§ **STATED GOAL**: Pick out and copy every line in the records that contains the word "Enable". Treat the match as case-sensitive.

§ **RECORD LIST**:
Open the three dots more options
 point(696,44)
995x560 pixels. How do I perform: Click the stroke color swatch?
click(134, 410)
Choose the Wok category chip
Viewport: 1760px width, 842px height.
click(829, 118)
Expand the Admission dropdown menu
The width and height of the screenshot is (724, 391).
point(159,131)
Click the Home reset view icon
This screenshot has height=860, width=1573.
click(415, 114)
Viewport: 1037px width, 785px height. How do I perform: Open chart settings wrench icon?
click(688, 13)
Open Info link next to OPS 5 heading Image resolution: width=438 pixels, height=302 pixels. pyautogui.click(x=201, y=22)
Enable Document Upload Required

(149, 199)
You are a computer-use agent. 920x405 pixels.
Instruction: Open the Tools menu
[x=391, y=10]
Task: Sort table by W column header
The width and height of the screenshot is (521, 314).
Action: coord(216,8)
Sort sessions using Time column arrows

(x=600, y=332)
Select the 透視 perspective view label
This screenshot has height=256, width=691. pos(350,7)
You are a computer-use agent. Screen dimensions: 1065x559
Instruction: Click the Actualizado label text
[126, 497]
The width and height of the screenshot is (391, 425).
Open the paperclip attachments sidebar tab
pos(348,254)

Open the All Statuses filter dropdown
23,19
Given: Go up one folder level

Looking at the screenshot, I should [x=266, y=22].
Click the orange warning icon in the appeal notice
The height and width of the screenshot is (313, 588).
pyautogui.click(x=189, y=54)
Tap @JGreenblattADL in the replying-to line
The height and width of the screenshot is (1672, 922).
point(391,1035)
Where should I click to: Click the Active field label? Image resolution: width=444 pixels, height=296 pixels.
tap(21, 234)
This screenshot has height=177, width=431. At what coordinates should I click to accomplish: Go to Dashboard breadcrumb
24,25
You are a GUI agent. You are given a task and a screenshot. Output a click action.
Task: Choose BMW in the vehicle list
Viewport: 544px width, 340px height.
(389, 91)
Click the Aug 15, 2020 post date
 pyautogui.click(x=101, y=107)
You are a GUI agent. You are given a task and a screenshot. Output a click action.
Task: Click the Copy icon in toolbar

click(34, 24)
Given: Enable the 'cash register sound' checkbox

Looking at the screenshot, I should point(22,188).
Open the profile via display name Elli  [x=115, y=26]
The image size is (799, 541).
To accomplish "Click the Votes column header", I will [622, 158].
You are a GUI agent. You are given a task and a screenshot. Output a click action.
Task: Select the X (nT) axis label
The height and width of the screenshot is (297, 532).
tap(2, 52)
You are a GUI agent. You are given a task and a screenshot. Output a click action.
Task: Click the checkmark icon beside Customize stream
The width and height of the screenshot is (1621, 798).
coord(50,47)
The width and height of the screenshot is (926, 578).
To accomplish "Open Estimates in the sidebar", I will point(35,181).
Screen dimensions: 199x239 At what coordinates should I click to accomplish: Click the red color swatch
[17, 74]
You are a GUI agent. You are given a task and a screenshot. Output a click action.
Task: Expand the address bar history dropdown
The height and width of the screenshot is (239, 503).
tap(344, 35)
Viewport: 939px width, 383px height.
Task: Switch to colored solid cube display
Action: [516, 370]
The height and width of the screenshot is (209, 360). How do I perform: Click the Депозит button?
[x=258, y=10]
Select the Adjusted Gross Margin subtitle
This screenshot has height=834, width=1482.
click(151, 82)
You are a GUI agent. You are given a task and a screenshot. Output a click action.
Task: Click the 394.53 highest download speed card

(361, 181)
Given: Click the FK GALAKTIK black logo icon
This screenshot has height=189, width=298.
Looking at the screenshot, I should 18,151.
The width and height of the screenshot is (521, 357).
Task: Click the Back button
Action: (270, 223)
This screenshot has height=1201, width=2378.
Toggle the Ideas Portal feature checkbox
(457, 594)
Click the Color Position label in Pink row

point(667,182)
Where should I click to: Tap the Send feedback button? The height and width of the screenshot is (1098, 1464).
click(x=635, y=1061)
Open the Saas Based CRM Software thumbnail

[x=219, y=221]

§ **SOLUTION FOR THIS PROBLEM**:
Enable Document Upload Required
Given: Enable the 'cash register sound' checkbox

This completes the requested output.